What is cumbersome about Ebola paranoia is that now some U.S. hospitals and health clinics are denying African refugees screenings until after the first 21 days. These overly cautious facilities are also requesting to know when clients arrived in the U.S. for fear that they could carry Ebola simply because they are from the continent of Africa. Trust me, if Ebola had gotten into the refugee camps it would have spread like wildfire, and we would have certainly heard of it by now!
As a member of the refugee resettlement community there are some justified concerns we hold during this frightened atmosphere. None of our clients are being taken out of the three Western African states, however, there is a still a fear of stereotyping of African migrants and the possible malice they may face from an uninformed public. Not only must recent migrants be weary of stigmatization, but African migrants who have lived in this nation for many years prior to the outbreak.

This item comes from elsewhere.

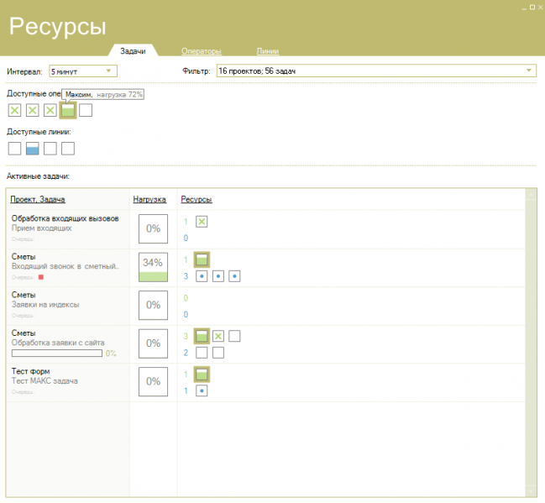This screenshot has height=503, width=545.
Task: Click the 34% load indicator for Сметы
Action: (154, 267)
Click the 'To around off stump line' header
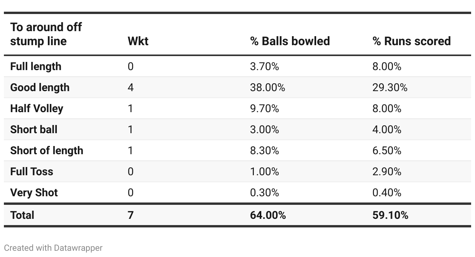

Furthermore, if adults don’t understand the outbreak, children are going to understand even less. This can lead to further bullying and teasing in the schools of migrant children, as David Hench mentions occurring in Maine. In concerns to refugee services, though at an extreme, it would be very cumbersome to resettlement efforts if fearful employers were to deny employment to African migrants. Furthermore, delays in health screenings could potentially lengthen the initial resettlement period for refugees in their communities.
We can only hope that the American public will embrace its migrant community at this time, instead of the opposite. Public opinion must be contained and education efforts must move faster than media hype.